MangoCats

joined 2 weeks ago
[–] MangoCats@feddit.it 13 points 1 week ago (4 children)

Current U.S. leadership: Our billionaires are gonna be bigger than all the other billionaires in the world put together. (I honestly believe there's an insecurity motive there: if US billionaires don't amass significantly more wealth, they won't be competitive in the billionaire world against outside billionaires.)

U.S. Democracy: If one dollar = one vote, I guess we should save all that money we have been wasting on elections.

The real reason for the surge in prosperity of the middle and lower classes after WWII: decimation of the ultra-wealthy throughout the developed world. Remember: the post WWII US income tax on the wealthy was 91% - literal decimation, for those who paid.

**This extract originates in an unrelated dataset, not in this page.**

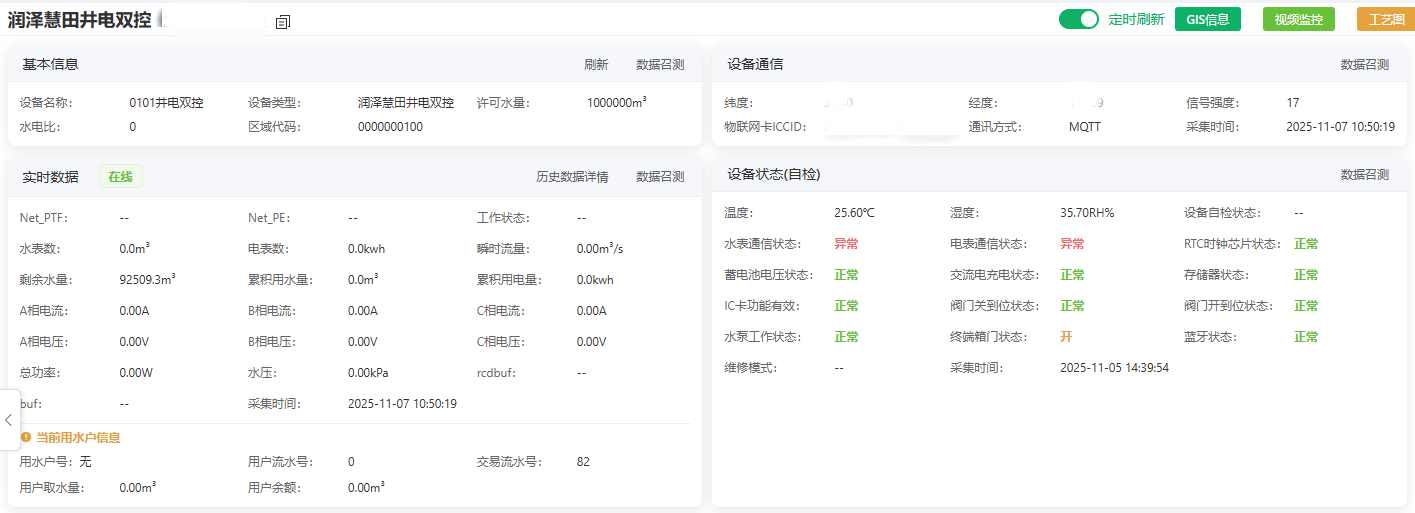
Task: Click the device name value 0101井电双控
Action: 166,103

https://www.wolterskluwer.com/en/expert-insights/whole-ball-of-tax-historical-income-tax-rates

[–] MangoCats@feddit.it 7 points 1 week ago* (last edited 1 week ago)

One way a global index can respect local authority would be for the index to acknowledge that within that territory, there is an official name for things.

They can also be pragmatic and acknowledge a common local name, the global consensus name, etc.

In many ways, it's just a further fragmentation like language.

[–] MangoCats@feddit.it 18 points 1 week ago

What I want to know is: what does the vote of a Republican Senator cost these days? Can we start GoFundMe campaigns to get some things changed in our preferred direction?

[–] MangoCats@feddit.it 5 points 1 week ago

Saving that for 2029.

[–] MangoCats@feddit.it 3 points 1 week ago

They had a pretty rough go when beaver hats were in fashion...

[–] MangoCats@feddit.it 0 points 1 week ago

That was a company of 1000 employees, over 500 of them in the traveling global sales force. There were about seven guys at the top taking home millions a year in those bonuses, and their whole priority was to maximize their personal incomes as much and as soon as possible.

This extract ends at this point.